(Dataset entries)
»»
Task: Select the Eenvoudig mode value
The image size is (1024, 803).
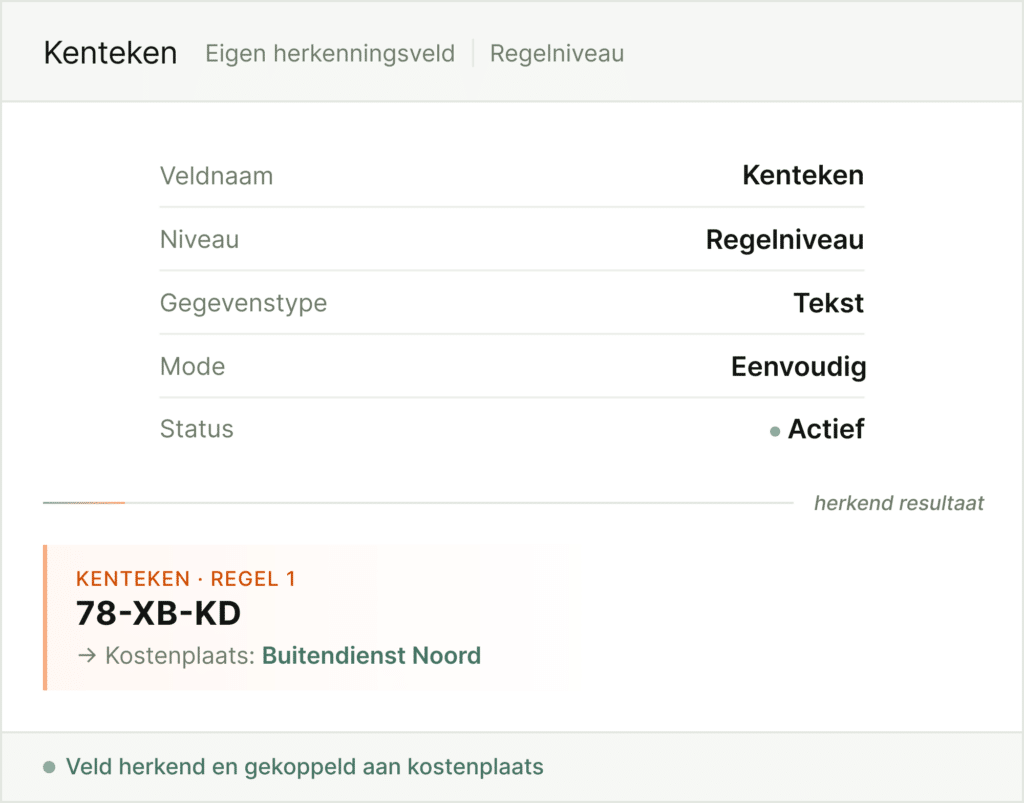Action: [798, 366]
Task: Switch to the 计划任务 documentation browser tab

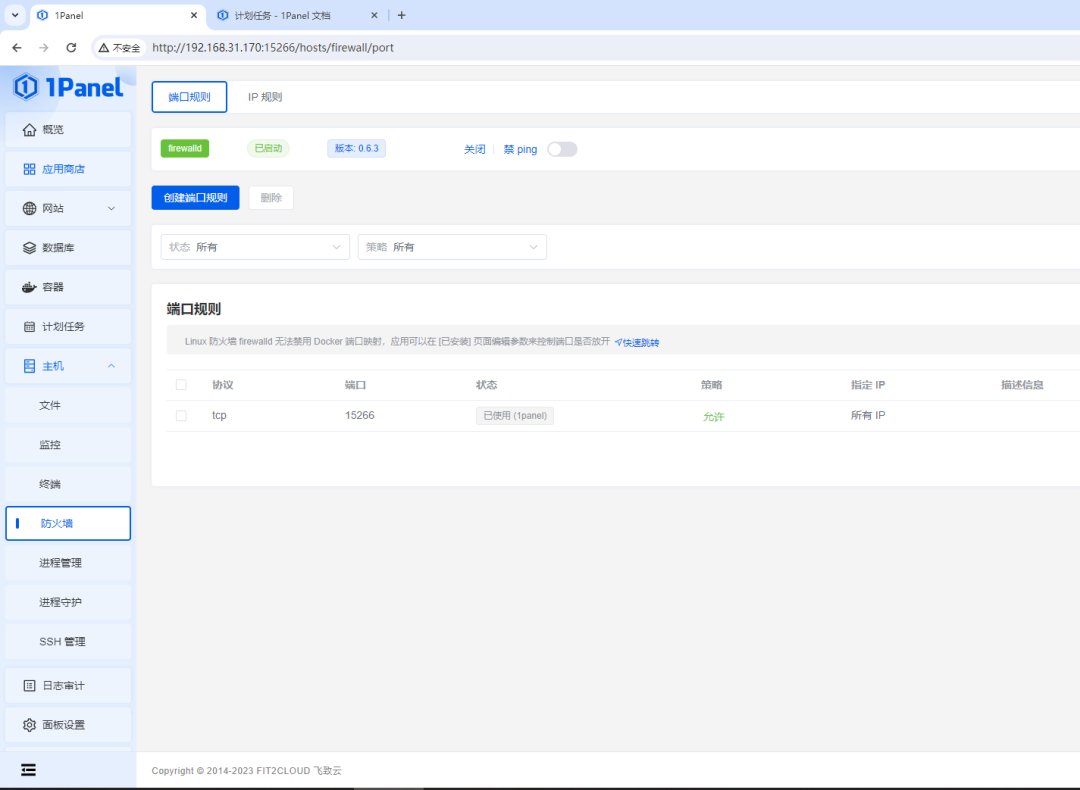Action: pyautogui.click(x=283, y=15)
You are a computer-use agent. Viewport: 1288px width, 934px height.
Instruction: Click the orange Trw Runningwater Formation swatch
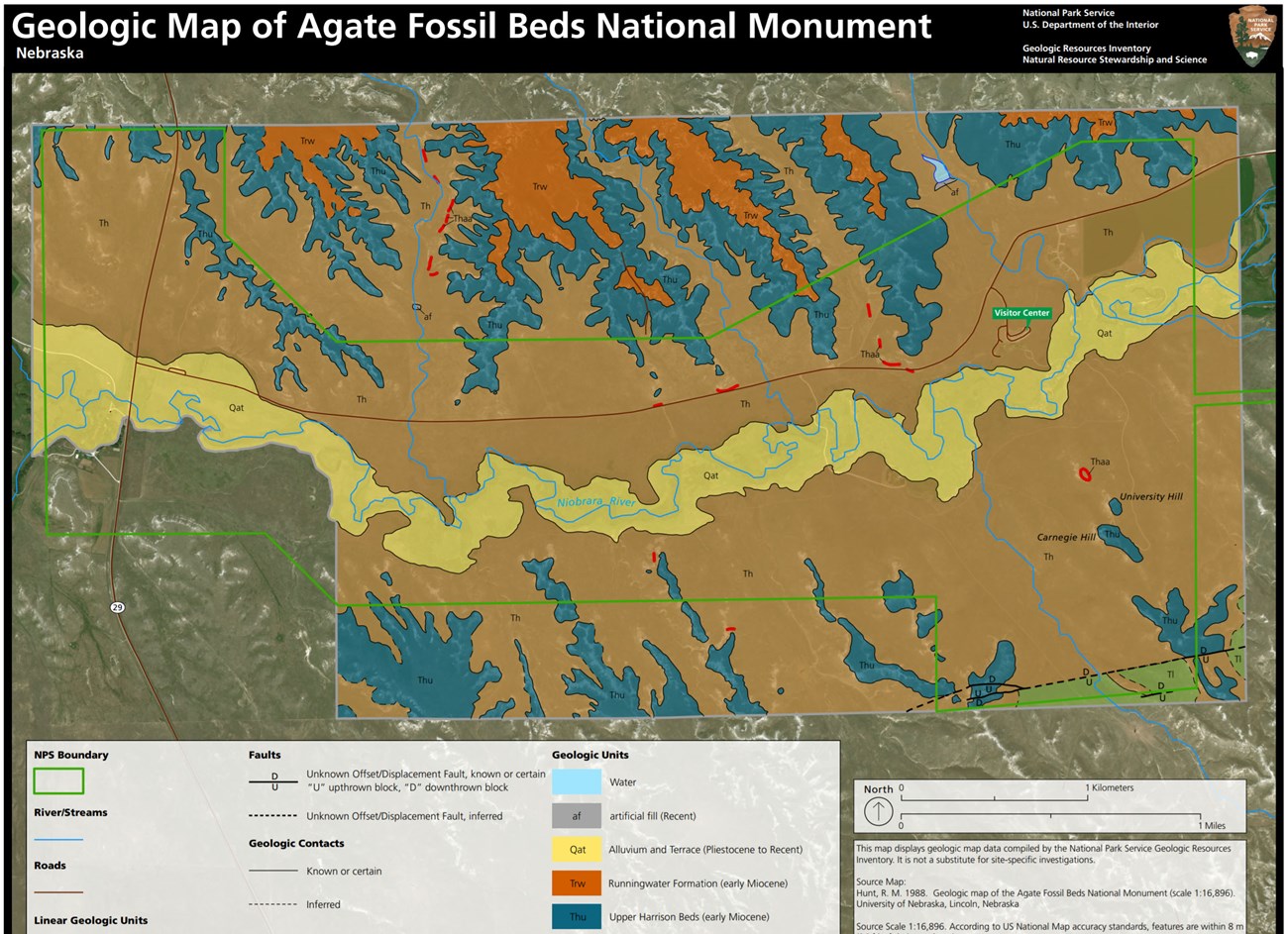pyautogui.click(x=577, y=883)

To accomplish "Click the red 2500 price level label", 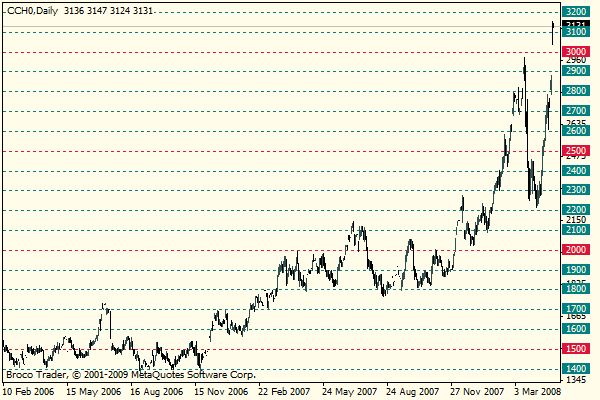I will point(576,151).
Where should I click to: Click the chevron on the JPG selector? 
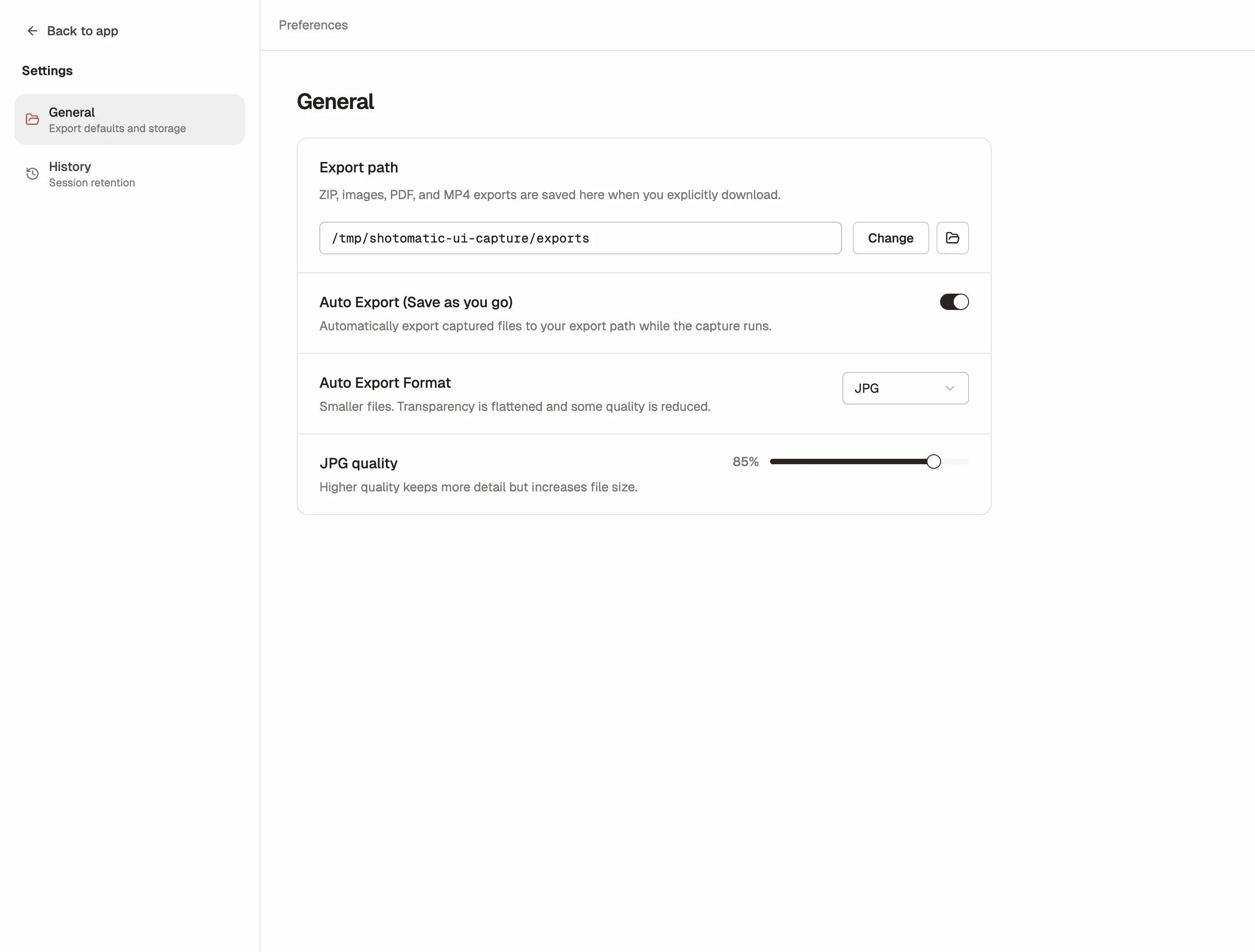tap(951, 388)
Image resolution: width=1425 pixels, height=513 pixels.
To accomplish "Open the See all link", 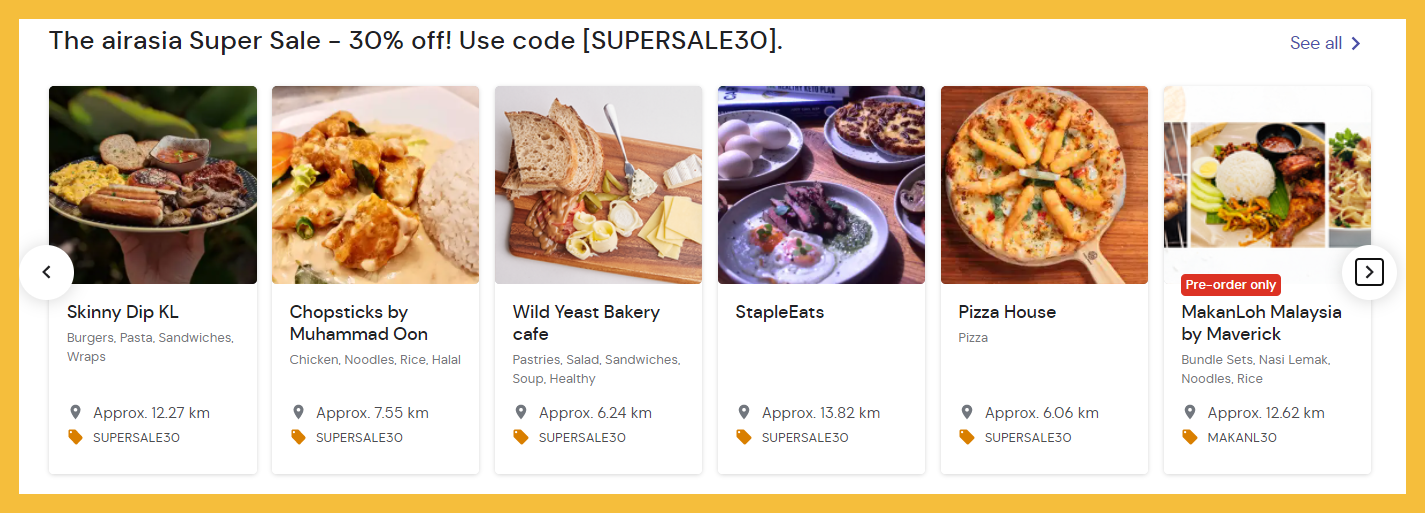I will point(1315,43).
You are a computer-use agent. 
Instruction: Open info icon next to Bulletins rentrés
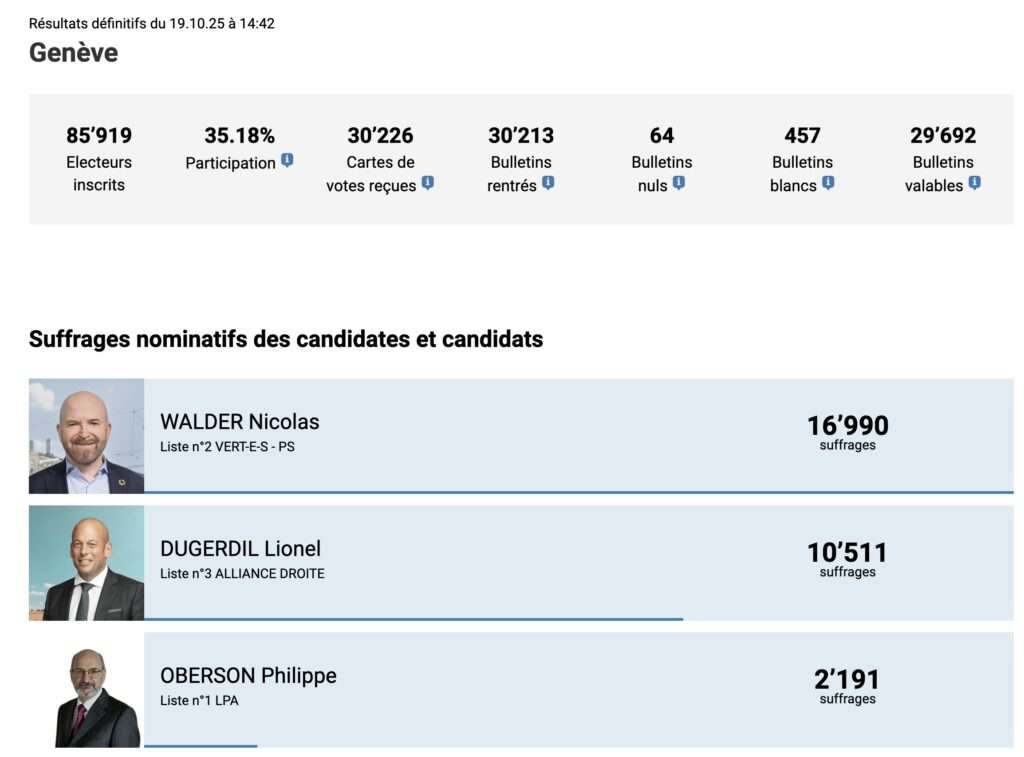tap(548, 183)
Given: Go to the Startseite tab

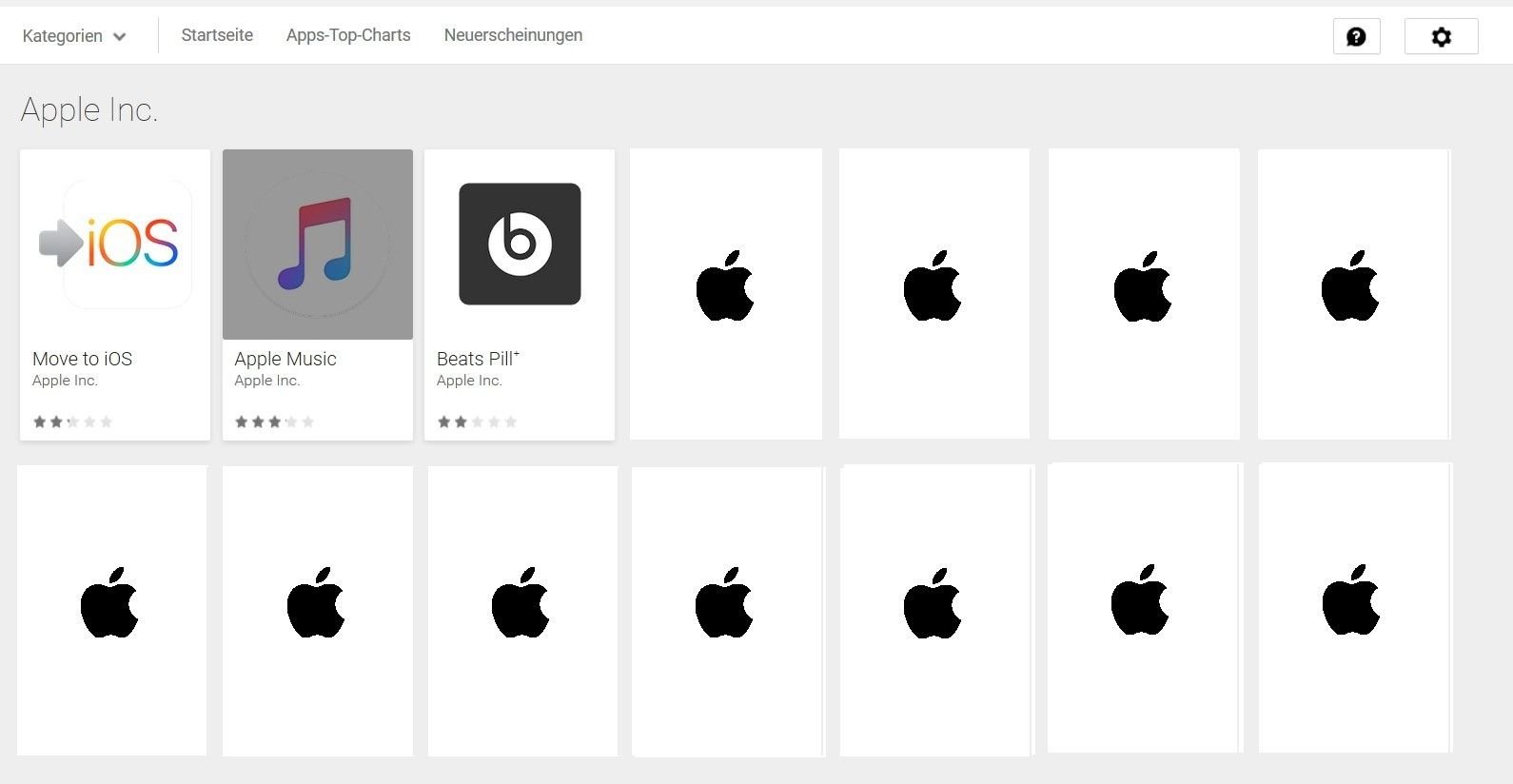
««
▶ **What the exercise asks**
Rewrite everything from the start of the material down to the line containing "pyautogui.click(x=577, y=883)", replacing "Task" with "Goal" and leaving all else unchanged. Omit the pictures from your answer.

▶ **Correct result**
Goal: Select the Eenvoudig mode value
The image size is (1024, 803).
Action: [798, 366]
Goal: Switch to the 计划任务 documentation browser tab

Action: pyautogui.click(x=283, y=15)
You are a computer-use agent. Viewport: 1288px width, 934px height.
Instruction: Click the orange Trw Runningwater Formation swatch
pyautogui.click(x=577, y=883)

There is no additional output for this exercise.